• Task goal: From the first line of the data below, copy each line up to the one containing "Task: Clear the search field with X icon", and include that line too.

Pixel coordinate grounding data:
▼
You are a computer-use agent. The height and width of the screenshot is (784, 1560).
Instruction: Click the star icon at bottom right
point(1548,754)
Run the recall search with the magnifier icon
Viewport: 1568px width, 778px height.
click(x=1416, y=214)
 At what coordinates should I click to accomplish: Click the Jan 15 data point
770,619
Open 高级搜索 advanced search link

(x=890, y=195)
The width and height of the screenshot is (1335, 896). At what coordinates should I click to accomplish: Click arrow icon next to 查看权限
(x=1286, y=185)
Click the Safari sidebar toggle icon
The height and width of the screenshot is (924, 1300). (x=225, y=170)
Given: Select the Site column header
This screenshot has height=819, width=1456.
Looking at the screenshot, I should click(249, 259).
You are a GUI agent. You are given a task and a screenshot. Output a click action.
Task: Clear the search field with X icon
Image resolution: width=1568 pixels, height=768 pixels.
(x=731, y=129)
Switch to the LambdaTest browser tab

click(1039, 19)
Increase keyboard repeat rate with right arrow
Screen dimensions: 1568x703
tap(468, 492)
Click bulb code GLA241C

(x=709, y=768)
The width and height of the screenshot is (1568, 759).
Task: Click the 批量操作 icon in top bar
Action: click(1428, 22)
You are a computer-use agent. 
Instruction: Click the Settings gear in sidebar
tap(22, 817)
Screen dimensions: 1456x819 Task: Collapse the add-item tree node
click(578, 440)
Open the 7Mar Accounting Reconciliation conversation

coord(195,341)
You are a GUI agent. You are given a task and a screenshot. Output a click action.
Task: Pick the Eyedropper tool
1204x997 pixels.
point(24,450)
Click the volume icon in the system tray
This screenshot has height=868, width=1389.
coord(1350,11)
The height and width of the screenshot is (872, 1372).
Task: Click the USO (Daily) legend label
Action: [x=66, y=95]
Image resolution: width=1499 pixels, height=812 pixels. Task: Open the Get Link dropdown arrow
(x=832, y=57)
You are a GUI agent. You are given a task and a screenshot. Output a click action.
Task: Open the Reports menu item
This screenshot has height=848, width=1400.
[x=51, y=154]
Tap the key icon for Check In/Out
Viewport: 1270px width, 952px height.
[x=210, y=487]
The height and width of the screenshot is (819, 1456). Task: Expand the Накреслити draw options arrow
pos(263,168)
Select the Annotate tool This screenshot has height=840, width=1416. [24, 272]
▲
• Solution for this problem:
You are a computer-use agent. The height and width of the screenshot is (784, 1560).
Instruction: Click the star icon at bottom right
point(1548,754)
Run the recall search with the magnifier icon
Viewport: 1568px width, 778px height.
click(x=1416, y=214)
 At what coordinates should I click to accomplish: Click the Jan 15 data point
770,619
Open 高级搜索 advanced search link

(x=890, y=195)
The width and height of the screenshot is (1335, 896). At what coordinates should I click to accomplish: Click arrow icon next to 查看权限
(x=1286, y=185)
Click the Safari sidebar toggle icon
The height and width of the screenshot is (924, 1300). (x=225, y=170)
Given: Select the Site column header
This screenshot has height=819, width=1456.
Looking at the screenshot, I should click(249, 259).
You are a GUI agent. You are given a task and a screenshot. Output a click action.
Task: Clear the search field with X icon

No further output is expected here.